De in artikel 30, eerste lid, van de DGW neergelegde verbodsbepaling betreft een algemeen
verbindend voorschrift. De in het tweede lid, aanhef en onder f, van dit artikel vervatte
uitzondering op het verbod diergeneesmiddelen af te leveren, deelt in dit rechtskarakter.
Immers, zowel het verbod als de uitzondering daarop gelden voor een ieder die zich
bezighoudt met de aflevering van diergeneesmiddelen. Dat de uitzondering betrekking
heeft op bepaalde groepen personen, aan wie wordt afgeleverd, en op bepaalde
diergeneesmiddelen doet hier niet aan af, evenmin als de omstandigheid dat het in casu
gaat om een bepaalde, aanwijsbare groep, die, gelet op het wettelijk stelsel, geen
uitbreiding zal kennen.
In artikel 5 van de Kanalisatieregeling is nader bepaald welke groepen personen en welke
diergeneesmiddelen onder de uitzonderingsbepaling van artikel 30, tweede lid, aanhef en
onder f, van de DGW vallen. Deze bepalingen zijn zodanig met elkaar verknoopt, dat
besluiten tot vaststelling of wijziging van artikel 5 van de Kanalisatieregeling delen in het
rechtskarakter van de daaraan ten grondslag liggende uitzonderingsbepaling.
Appellante heeft nog aangevoerd dat verweerder uitdrukkelijk heeft toegezegd dat tegen
een eventuele afwijzing van haar verzoek een aantal diergeneesmiddelen toe te voegen aan
het pakket van dierverloskundigen en castreurs bezwaar en beroep openstaat.
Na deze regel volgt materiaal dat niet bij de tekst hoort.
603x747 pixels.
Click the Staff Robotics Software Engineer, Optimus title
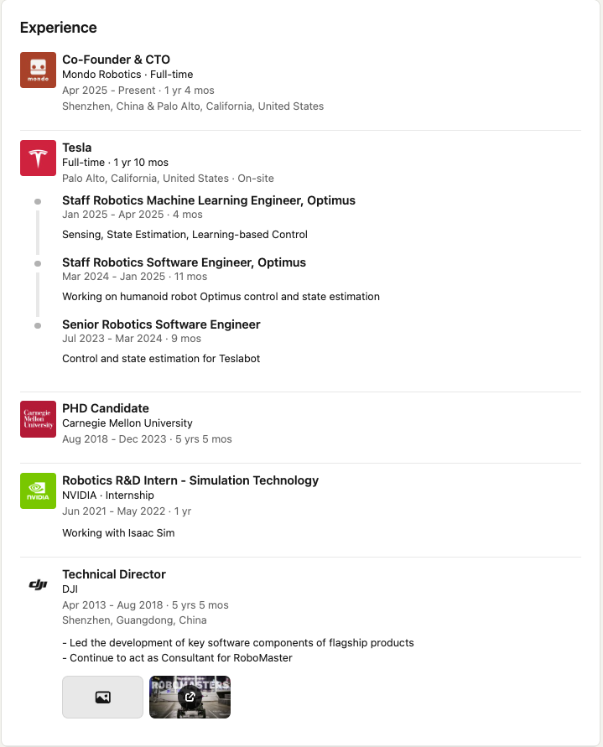click(184, 262)
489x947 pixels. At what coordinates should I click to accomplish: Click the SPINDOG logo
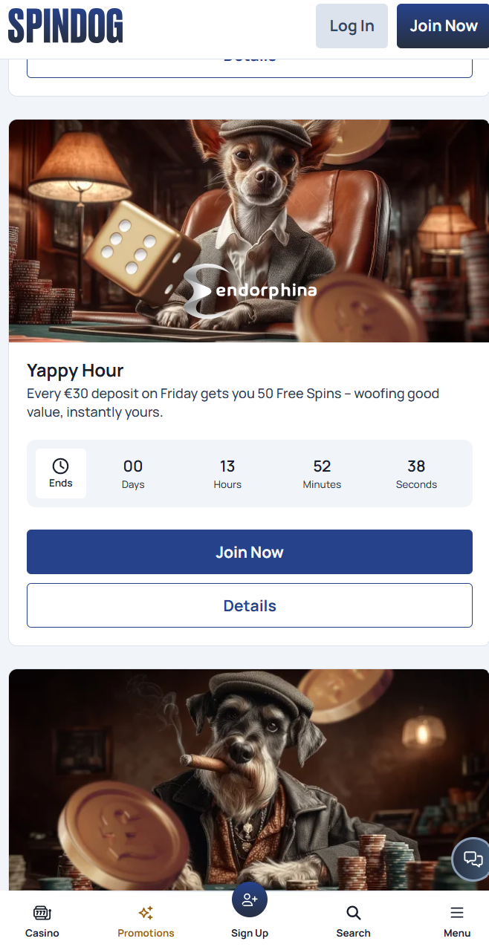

Dienaangaande overweegt het College dat een dergelijke toezegging geen afbreuk kan
doen aan de regels ter zake van het vragen van voorziening op grond van de Awb.
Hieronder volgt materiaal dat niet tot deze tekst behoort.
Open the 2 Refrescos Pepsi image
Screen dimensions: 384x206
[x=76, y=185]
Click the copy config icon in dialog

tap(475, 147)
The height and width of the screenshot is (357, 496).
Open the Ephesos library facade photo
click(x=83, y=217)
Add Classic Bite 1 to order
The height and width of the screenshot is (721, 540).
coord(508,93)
Op grond van het vorenoverwogene is het College van oordeel dat verweerder de bezwaren
van appellante tegen de besluiten van 1 oktober 1997 en 16 februari 1998 terecht niet-
ontvankelijk heeft verklaard. De beroepen dienen derhalve ongegrond te worden verklaard.
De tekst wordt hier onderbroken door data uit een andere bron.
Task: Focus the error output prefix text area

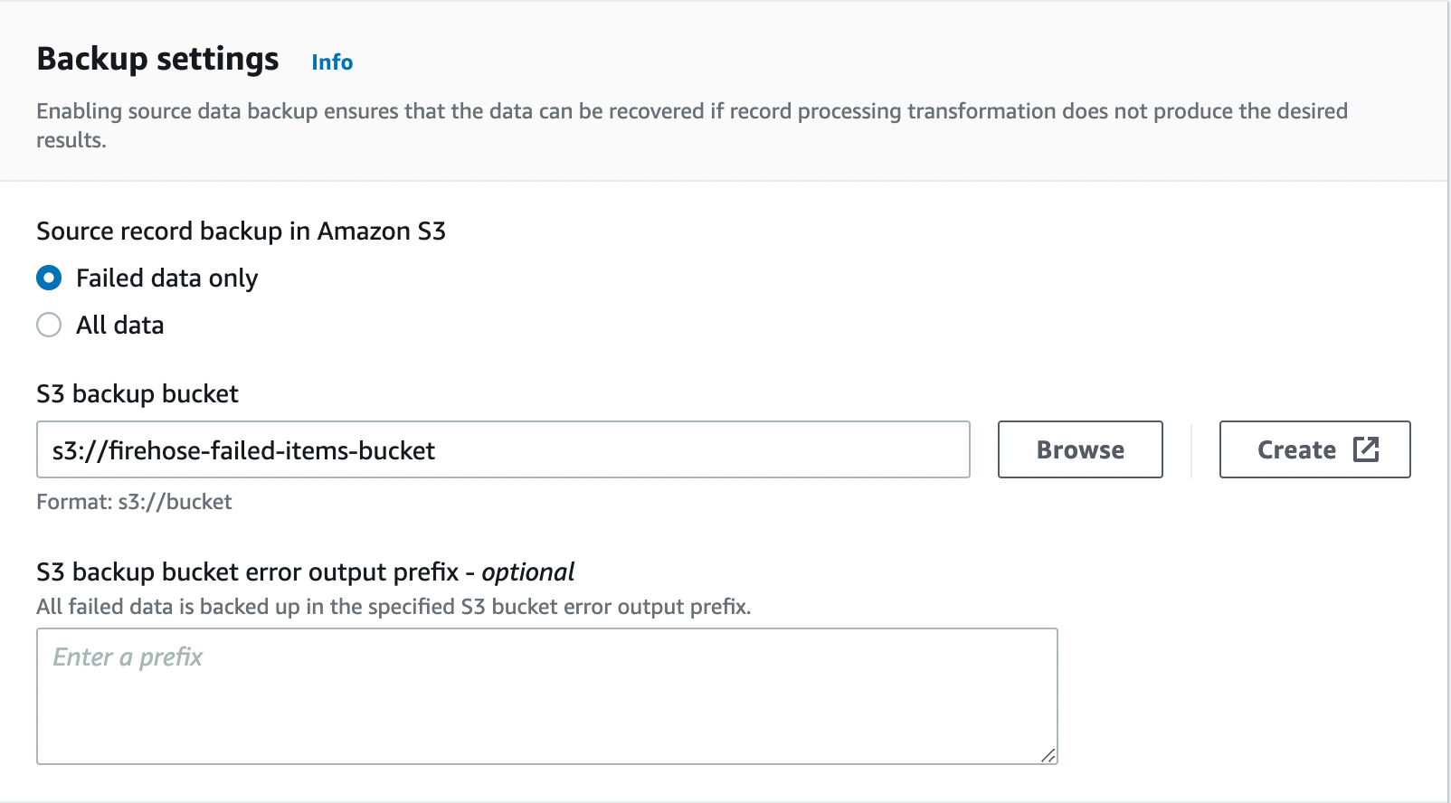Action: pos(546,695)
Gelet op artikel 8:71 van de Awb merkt het College op dat een vordering tot toevoeging
van een aantal diergeneesmiddelen aan het pakket van dierverloskundigen en castreurs
uitsluitend bij de burgerlijke rechter kan worden ingesteld.
Het College acht geen termen aanwezig voor een proceskostenveroordeling met toepassing
van artikel 8:75 van de Algemene wet bestuursrecht.